• _Instructions for the task_
Note each line in the data holding the string "agent" and report it.

• _Record extracts_
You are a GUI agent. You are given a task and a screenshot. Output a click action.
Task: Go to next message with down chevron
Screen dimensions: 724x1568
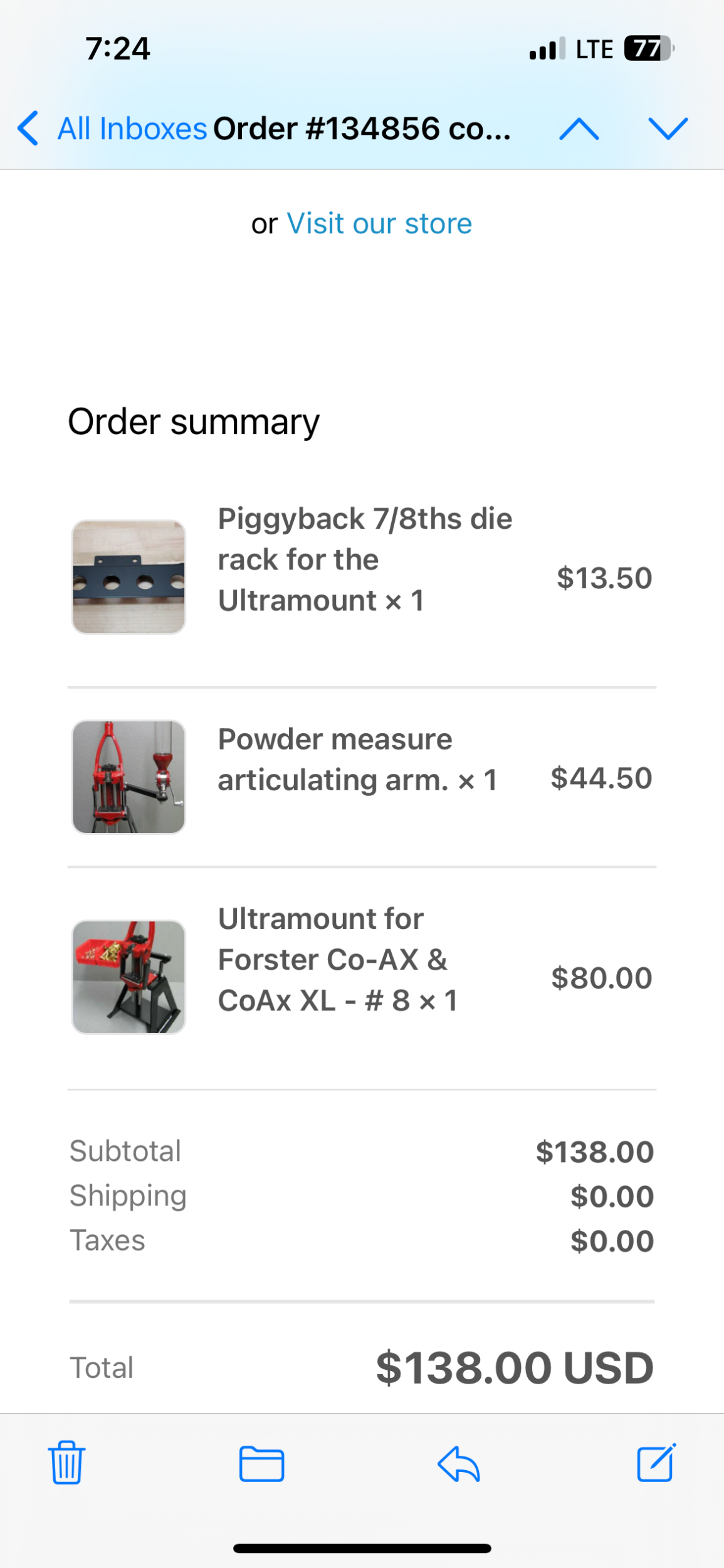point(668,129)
==
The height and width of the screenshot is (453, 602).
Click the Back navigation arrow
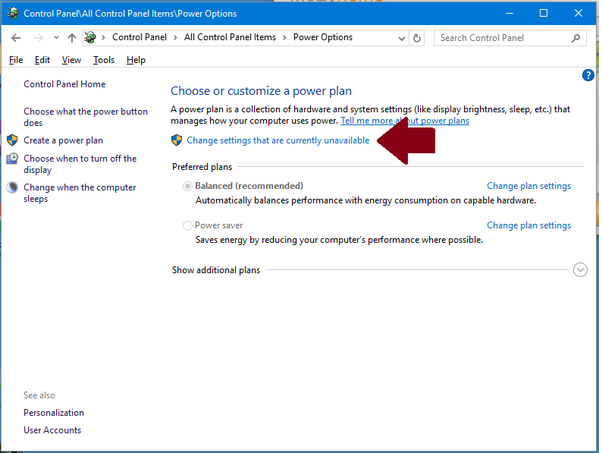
...
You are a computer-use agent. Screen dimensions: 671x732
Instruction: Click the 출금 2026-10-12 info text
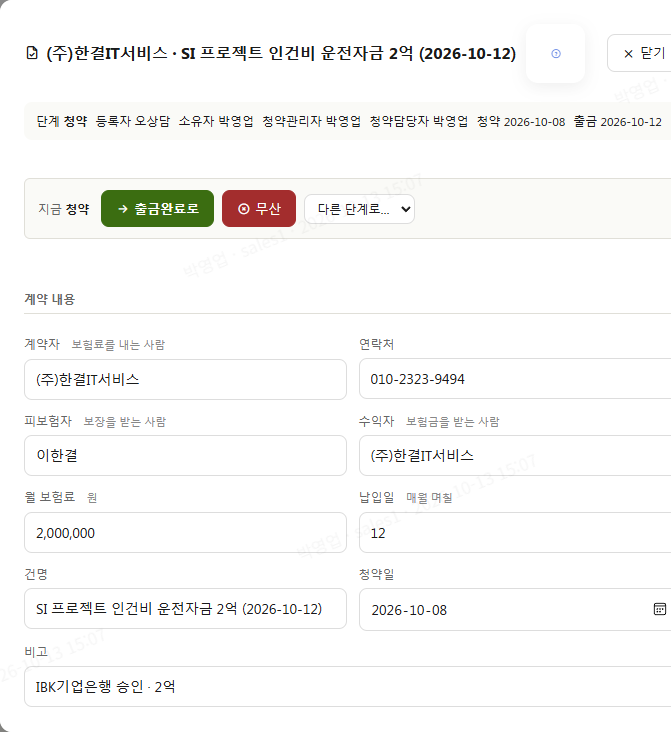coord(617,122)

• _Completed task_
You are a GUI agent. You are given a task and a screenshot. Output a click action.
You are a computer-use agent. Screen dimensions: 671x732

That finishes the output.